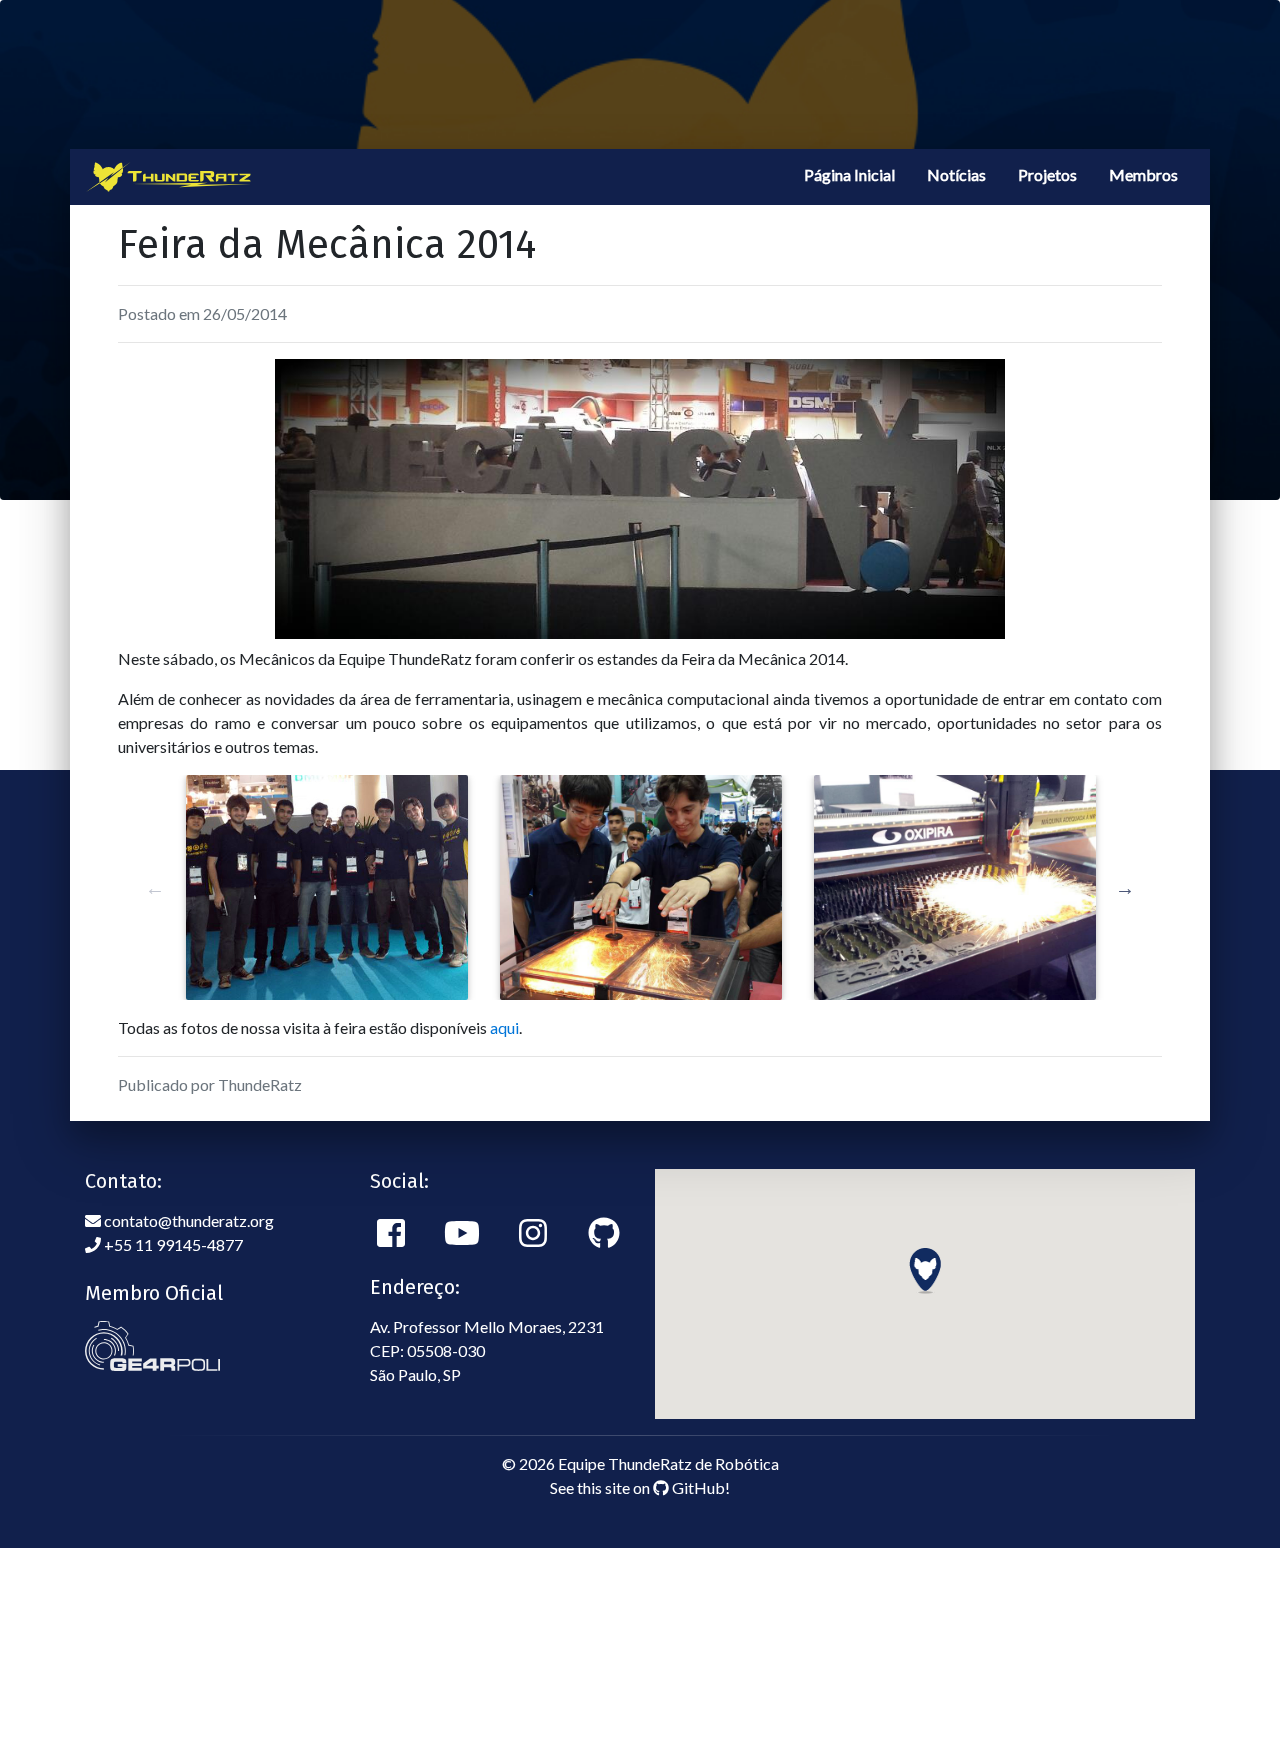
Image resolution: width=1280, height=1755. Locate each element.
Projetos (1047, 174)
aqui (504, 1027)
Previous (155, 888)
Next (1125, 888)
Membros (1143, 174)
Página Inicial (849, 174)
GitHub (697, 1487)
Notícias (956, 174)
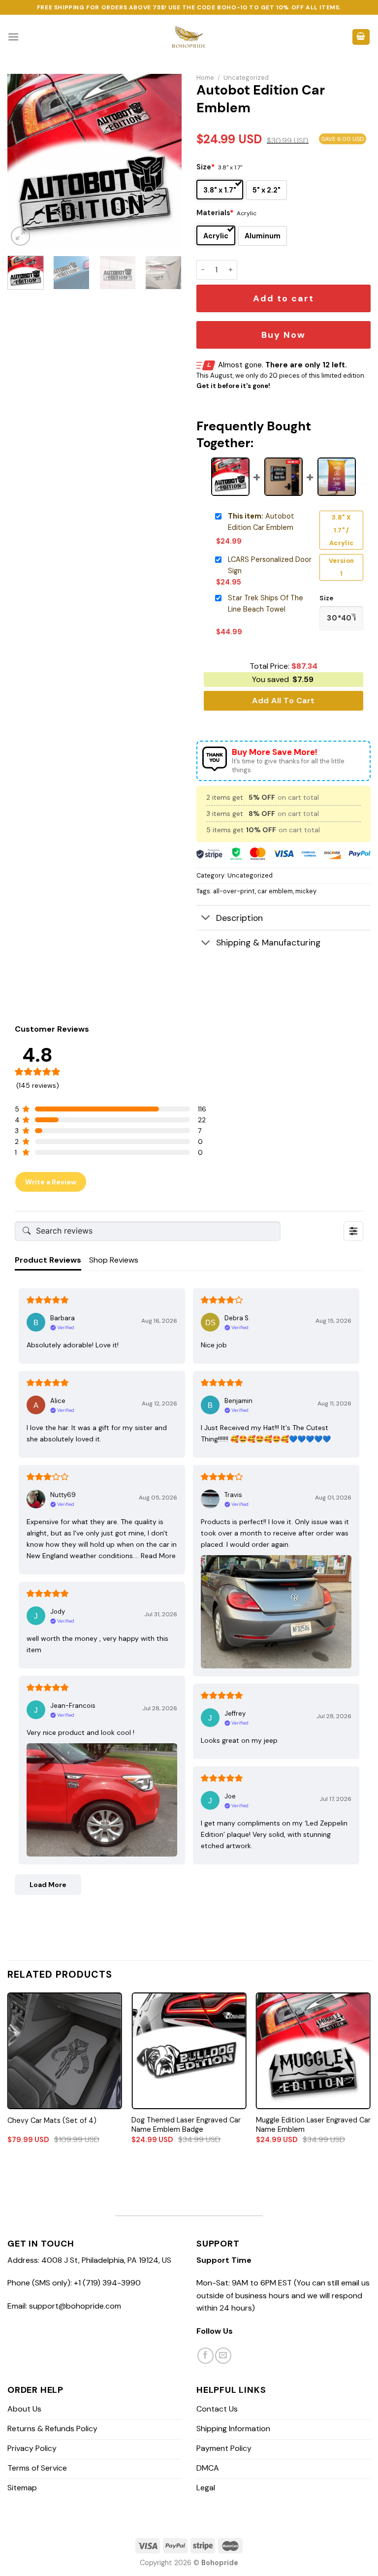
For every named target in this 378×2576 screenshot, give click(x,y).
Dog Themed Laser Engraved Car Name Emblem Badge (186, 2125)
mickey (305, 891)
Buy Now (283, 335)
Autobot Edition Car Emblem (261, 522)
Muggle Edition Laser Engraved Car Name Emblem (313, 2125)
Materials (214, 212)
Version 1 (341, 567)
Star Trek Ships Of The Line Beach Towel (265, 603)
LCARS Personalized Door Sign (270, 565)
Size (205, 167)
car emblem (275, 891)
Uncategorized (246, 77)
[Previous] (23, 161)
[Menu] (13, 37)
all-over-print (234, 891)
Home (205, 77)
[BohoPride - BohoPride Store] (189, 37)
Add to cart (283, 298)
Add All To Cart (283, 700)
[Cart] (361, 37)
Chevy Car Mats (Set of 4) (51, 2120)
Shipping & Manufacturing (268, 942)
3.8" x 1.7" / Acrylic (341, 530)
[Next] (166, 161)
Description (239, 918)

------------------------------------------------------------------------

WHAT YOU NEED TO DO:
Using the material, show each line where the string "Engraved" can be found.

PROBLEM SOLUTION:
Dog Themed Laser Engraved Car Name Emblem Badge (186, 2125)
Muggle Edition Laser Engraved Car Name Emblem (313, 2125)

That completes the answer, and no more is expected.